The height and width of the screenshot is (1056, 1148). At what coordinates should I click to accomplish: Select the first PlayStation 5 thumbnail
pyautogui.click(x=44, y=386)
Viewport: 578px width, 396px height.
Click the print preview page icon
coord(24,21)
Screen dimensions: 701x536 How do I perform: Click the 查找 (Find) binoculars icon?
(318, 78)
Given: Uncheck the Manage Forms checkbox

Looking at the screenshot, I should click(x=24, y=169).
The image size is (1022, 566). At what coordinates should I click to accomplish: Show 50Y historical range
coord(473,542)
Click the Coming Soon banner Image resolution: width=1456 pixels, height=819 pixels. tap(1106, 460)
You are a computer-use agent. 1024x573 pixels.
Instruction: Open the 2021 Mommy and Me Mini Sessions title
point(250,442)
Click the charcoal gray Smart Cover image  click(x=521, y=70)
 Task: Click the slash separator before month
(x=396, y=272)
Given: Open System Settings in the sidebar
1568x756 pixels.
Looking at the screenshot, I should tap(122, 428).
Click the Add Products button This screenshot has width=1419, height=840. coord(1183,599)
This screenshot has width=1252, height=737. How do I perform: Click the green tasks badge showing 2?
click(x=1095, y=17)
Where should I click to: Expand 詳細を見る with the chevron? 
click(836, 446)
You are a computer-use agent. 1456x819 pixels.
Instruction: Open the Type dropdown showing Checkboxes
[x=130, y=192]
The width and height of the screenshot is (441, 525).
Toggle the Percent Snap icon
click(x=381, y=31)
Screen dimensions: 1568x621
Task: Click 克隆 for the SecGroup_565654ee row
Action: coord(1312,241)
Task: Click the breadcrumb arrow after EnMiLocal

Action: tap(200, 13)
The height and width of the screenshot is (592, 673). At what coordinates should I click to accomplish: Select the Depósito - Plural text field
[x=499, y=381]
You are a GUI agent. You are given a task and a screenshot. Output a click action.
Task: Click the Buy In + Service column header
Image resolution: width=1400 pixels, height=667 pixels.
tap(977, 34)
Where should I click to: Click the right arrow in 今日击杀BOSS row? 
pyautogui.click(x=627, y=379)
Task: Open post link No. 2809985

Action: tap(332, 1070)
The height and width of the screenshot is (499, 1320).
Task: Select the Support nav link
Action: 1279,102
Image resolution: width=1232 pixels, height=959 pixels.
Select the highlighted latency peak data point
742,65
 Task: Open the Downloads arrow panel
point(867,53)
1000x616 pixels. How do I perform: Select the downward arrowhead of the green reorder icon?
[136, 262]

■ Your task ■
Lay out every line of the records above as a Markdown table with the columns Number and Record line, one row per line in order and blank lines skipped.

■ Output below ■
| Number | Record line |
|---|---|
| 1 | The height and width of the screenshot is (1056, 1148). At what coordinates should I click to accomplish: Select the first PlayStation 5 thumbnail |
| 2 | pyautogui.click(x=44, y=386) |
| 3 | Viewport: 578px width, 396px height. |
| 4 | Click the print preview page icon |
| 5 | coord(24,21) |
| 6 | Screen dimensions: 701x536 How do I perform: Click the 查找 (Find) binoculars icon? |
| 7 | (318, 78) |
| 8 | Given: Uncheck the Manage Forms checkbox |
| 9 | Looking at the screenshot, I should click(x=24, y=169). |
| 10 | The image size is (1022, 566). At what coordinates should I click to accomplish: Show 50Y historical range |
| 11 | coord(473,542) |
| 12 | Click the Coming Soon banner Image resolution: width=1456 pixels, height=819 pixels. tap(1106, 460) |
| 13 | You are a computer-use agent. 1024x573 pixels. |
| 14 | Instruction: Open the 2021 Mommy and Me Mini Sessions title |
| 15 | point(250,442) |
| 16 | Click the charcoal gray Smart Cover image  click(x=521, y=70) |
| 17 |  Task: Click the slash separator before month |
| 18 | (x=396, y=272) |
| 19 | Given: Open System Settings in the sidebar |
| 20 | 1568x756 pixels. |
| 21 | Looking at the screenshot, I should tap(122, 428). |
| 22 | Click the Add Products button This screenshot has width=1419, height=840. coord(1183,599) |
| 23 | This screenshot has width=1252, height=737. How do I perform: Click the green tasks badge showing 2? |
| 24 | click(x=1095, y=17) |
| 25 | Where should I click to: Expand 詳細を見る with the chevron?  |
| 26 | click(836, 446) |
| 27 | You are a computer-use agent. 1456x819 pixels. |
| 28 | Instruction: Open the Type dropdown showing Checkboxes |
| 29 | [x=130, y=192] |
| 30 | The width and height of the screenshot is (441, 525). |
| 31 | Toggle the Percent Snap icon |
| 32 | click(x=381, y=31) |
| 33 | Screen dimensions: 1568x621 |
| 34 | Task: Click 克隆 for the SecGroup_565654ee row |
| 35 | Action: coord(1312,241) |
| 36 | Task: Click the breadcrumb arrow after EnMiLocal |
| 37 | Action: tap(200, 13) |
| 38 | The height and width of the screenshot is (592, 673). At what coordinates should I click to accomplish: Select the Depósito - Plural text field |
| 39 | [x=499, y=381] |
| 40 | You are a GUI agent. You are given a task and a screenshot. Output a click action. |
| 41 | Task: Click the Buy In + Service column header |
| 42 | Image resolution: width=1400 pixels, height=667 pixels. |
| 43 | tap(977, 34) |
| 44 | Where should I click to: Click the right arrow in 今日击杀BOSS row?  |
| 45 | pyautogui.click(x=627, y=379) |
| 46 | Task: Open post link No. 2809985 |
| 47 | Action: tap(332, 1070) |
| 48 | The height and width of the screenshot is (499, 1320). |
| 49 | Task: Select the Support nav link |
| 50 | Action: 1279,102 |
| 51 | Image resolution: width=1232 pixels, height=959 pixels. |
| 52 | Select the highlighted latency peak data point |
| 53 | 742,65 |
| 54 |  Task: Open the Downloads arrow panel |
| 55 | point(867,53) |
| 56 | 1000x616 pixels. How do I perform: Select the downward arrowhead of the green reorder icon? |
| 57 | [136, 262] |